▶ _STATED EXERCISE A_
Reproduce verbatim the entries that run from the line containing "The image size is (1383, 814)." down to the line containing "Click the back", including both of those lines.
▶ _STATED EXERCISE B_
Continue the forum post on register addressing and memory banks from the point where it stops.

▶ _PAGE EXTRACT_
# # #

Its byte location is R13a, size of one byte.
Its word location is R13a, size of two bytes, hi byte being R13b and lo byte being R13a.
Its double word location is R13a, using up four(4) bytes in memory R13a, R13b, R13c, R13d.
Sorry, me being condescending, I'm bad. We'll get this figured out.
Lets look at word register R156 for another example, located in memory somewhere between 0020 and 03ff.
Lets use word direct addressing, and load a word using opcode ^A0.
program counter is removed, since it is irrelevant.
This is also pseudo code from my head, you get the idea.
Code: Select all
a0, 56, 58 ldw R56, R58 R58 = R56 // EVEN addressing = Bank0, A0=0
Code: Select all
a0, 57, 58 ldw R156, R58 R58 = R156 // ODD addressing = Bank1, A0=1
R156 means register 0x0056 in Bank1
Bank0 R156 does not equal Bank1 R56.

# # #

Records:
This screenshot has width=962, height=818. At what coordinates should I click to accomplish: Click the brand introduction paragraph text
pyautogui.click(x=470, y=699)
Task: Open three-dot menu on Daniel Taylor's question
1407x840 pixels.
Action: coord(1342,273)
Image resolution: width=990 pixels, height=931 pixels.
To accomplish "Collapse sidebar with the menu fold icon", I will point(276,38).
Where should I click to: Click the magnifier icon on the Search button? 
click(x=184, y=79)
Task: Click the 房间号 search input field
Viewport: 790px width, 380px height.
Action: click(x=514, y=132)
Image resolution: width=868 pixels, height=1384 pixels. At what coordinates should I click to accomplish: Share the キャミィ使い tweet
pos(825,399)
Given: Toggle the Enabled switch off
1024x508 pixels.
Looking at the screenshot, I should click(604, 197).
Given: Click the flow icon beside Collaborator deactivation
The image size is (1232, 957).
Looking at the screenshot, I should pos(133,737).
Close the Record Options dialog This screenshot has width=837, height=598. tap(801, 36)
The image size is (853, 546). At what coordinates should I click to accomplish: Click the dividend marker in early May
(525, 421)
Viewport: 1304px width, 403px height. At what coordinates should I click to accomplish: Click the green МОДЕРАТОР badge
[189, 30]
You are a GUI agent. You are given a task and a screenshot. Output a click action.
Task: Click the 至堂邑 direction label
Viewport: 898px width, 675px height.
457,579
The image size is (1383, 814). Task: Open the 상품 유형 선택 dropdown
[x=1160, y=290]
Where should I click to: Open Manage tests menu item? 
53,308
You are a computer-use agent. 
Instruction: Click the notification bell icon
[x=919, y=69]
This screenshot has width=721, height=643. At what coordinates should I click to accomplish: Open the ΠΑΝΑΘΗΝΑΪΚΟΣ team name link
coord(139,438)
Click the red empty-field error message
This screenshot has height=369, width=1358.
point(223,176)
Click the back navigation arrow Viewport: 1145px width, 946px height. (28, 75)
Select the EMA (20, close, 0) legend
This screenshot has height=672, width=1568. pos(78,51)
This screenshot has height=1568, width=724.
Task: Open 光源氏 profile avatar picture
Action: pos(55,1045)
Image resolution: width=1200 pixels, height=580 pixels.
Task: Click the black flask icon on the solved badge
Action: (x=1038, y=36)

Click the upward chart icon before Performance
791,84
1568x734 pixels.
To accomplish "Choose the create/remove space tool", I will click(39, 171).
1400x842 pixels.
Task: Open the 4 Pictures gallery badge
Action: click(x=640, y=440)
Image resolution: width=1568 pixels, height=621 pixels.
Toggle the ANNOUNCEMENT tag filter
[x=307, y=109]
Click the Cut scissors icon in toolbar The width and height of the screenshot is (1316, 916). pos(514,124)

# # #

▶ _WRITTEN ANSWER A_
The image size is (1383, 814). Task: Open the 상품 유형 선택 dropdown
[x=1160, y=290]
Where should I click to: Open Manage tests menu item? 
53,308
You are a computer-use agent. 
Instruction: Click the notification bell icon
[x=919, y=69]
This screenshot has width=721, height=643. At what coordinates should I click to accomplish: Open the ΠΑΝΑΘΗΝΑΪΚΟΣ team name link
coord(139,438)
Click the red empty-field error message
This screenshot has height=369, width=1358.
point(223,176)
Click the back navigation arrow Viewport: 1145px width, 946px height. (28, 75)

▶ _WRITTEN ANSWER B_
I called Ford, and they responded with the following:
Since we are disassembling here, we need to do the reverse.Word direct addressing references uses A0 to select a RAM bank pair.
During ASSEMBLY of the source code, this number appropriately sets bit A0 in the reference address at the machine code level(e.g.,^100 at source code converts to a reference address in the machine code).
I am 100% positive SAD is not taking account for ^A0 being odd or even to select the correct bank pair for word direct addressing.
Also, looking at SAD, the dissembler source code, should hint to where the problem is.
We cannot assume that SAD is perfect, it has bugs, this is one of them.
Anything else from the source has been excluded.